Rows drawn from a dataset
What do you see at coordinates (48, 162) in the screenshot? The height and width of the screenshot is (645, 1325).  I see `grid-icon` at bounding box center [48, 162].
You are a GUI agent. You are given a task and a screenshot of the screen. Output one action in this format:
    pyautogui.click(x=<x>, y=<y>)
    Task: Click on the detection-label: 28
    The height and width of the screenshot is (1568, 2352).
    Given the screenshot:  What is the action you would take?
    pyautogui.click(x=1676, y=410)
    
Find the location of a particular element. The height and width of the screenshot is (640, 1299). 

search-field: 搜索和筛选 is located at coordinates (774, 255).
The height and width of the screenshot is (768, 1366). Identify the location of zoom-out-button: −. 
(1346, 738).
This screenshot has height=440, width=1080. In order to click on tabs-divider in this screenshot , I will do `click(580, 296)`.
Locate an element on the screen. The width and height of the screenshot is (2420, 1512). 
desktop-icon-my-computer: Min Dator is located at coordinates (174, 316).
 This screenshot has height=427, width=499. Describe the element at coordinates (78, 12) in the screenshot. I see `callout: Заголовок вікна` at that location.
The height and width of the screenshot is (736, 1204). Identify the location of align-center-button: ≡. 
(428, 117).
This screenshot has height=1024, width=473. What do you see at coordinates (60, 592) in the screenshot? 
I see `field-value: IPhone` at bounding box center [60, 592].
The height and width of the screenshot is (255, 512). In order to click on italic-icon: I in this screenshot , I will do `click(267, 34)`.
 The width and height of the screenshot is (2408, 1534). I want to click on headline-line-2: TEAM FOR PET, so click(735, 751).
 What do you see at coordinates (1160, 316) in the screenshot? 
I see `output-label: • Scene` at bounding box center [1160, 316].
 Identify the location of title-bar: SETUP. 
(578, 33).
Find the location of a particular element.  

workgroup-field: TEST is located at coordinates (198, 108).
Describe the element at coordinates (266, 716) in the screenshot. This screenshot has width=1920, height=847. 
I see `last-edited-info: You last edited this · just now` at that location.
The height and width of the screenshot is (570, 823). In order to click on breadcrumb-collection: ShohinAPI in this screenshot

Task instructions => Find every line in the rows above that contains the word "Identify" and copy each one. Treat the match as case-sensitive.

Output for this task =>
The height and width of the screenshot is (768, 1366). Identify the location of zoom-out-button: −. 
The height and width of the screenshot is (736, 1204). Identify the location of align-center-button: ≡. 
 Identify the location of title-bar: SETUP. 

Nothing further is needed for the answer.